§ **Documento di partenza**
>>>>

In un mondo in cui fa scalpore, per non dire la differenza, il poter parlare di tutto, il non farsi trovare “impreparati”. Vorrebbe dire agli occhi di un interlocutore, mostrare debolezza, raccogliere indifferenza se non addirittura disappunto, ed emarginazione sociale, nei casi più estremi...si perde a mio avviso, un apparentemente banale passaggio.
Bombardati continuamente da informazioni, più o meno valide, accurate, approfondite. Smaniosi di scoprire non solo il servizio più vicino, la recensione più accattivante, la nozione più spicciola di un argomento, di un concetto, di un fatto, ecc. Ebbene da lì nasce l’invito personale a SPENDERE...-in senso figurato, naturalmente; guadagnare concettualmente non si sposa con quanto segue, ...TEMPO!

<<<<

§ **Dati registrati**

>>>>

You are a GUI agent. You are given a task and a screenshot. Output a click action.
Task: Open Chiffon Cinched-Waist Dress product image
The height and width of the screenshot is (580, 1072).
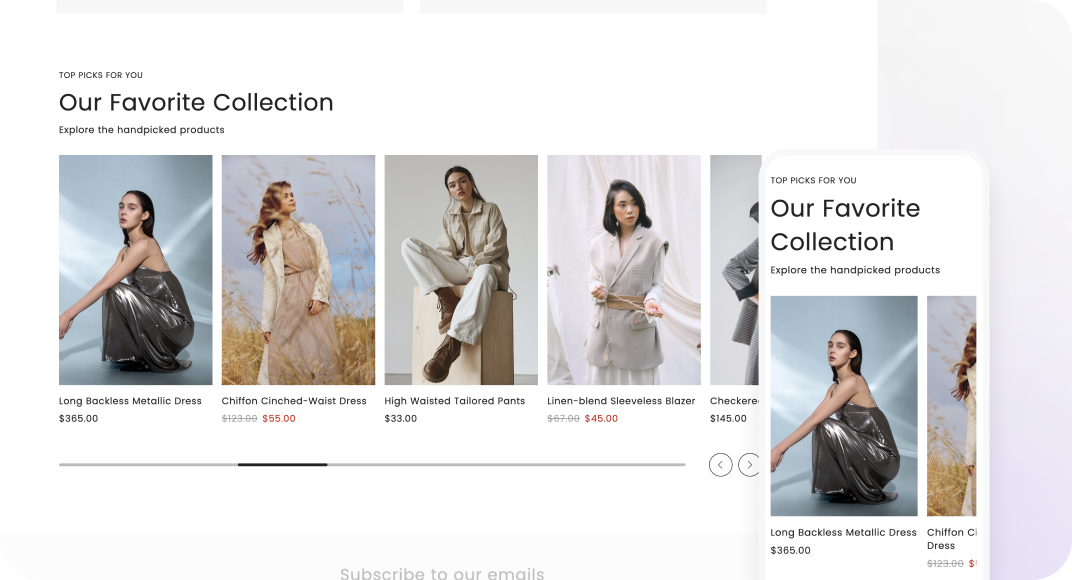click(298, 269)
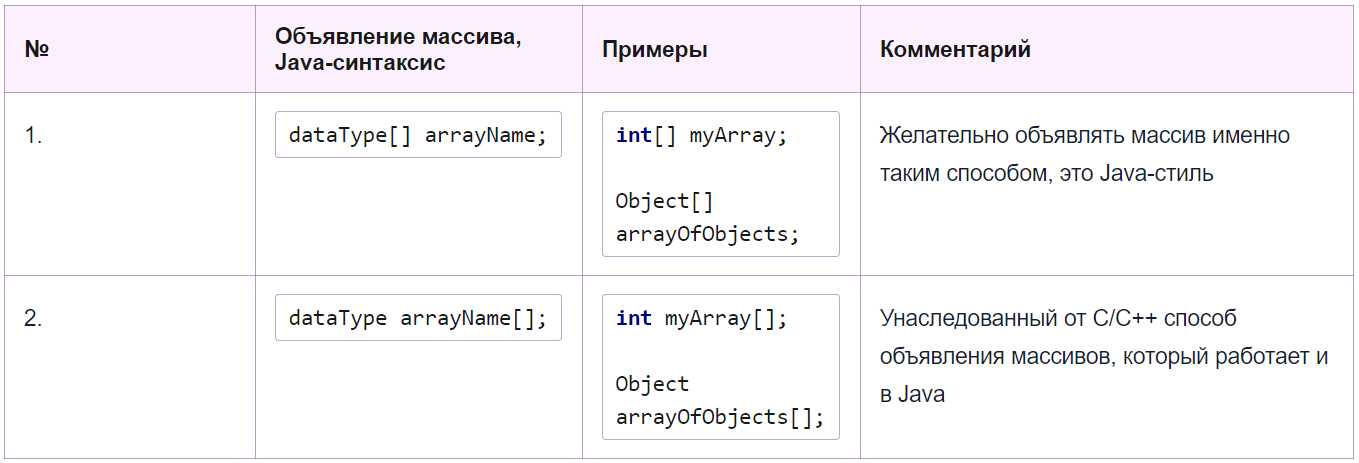Click the "№" column header
Screen dimensions: 1359x463
(x=37, y=49)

<<<<

§ **Istruzioni operative**
1 > Nel documento di partenza, a che cosa invita la persona che scrive?
2 > Trascrivi dal documento di partenza il passo che comincia con "In un mondo" e prosegue fino a "quanto segue, ...TEMPO!".
Le voci non hanno alcun legame con il documento di partenza.

§ **Soluzioni nell'ordine**
1 > A spendere tempo, in senso figurato.

2 >
In un mondo in cui fa scalpore, per non dire la differenza, il poter parlare di tutto, il non farsi trovare “impreparati”. Vorrebbe dire agli occhi di un interlocutore, mostrare debolezza, raccogliere indifferenza se non addirittura disappunto, ed emarginazione sociale, nei casi più estremi...si perde a mio avviso, un apparentemente banale passaggio.
Bombardati continuamente da informazioni, più o meno valide, accurate, approfondite. Smaniosi di scoprire non solo il servizio più vicino, la recensione più accattivante, la nozione più spicciola di un argomento, di un concetto, di un fatto, ecc. Ebbene da lì nasce l’invito personale a SPENDERE...-in senso figurato, naturalmente; guadagnare concettualmente non si sposa con quanto segue, ...TEMPO!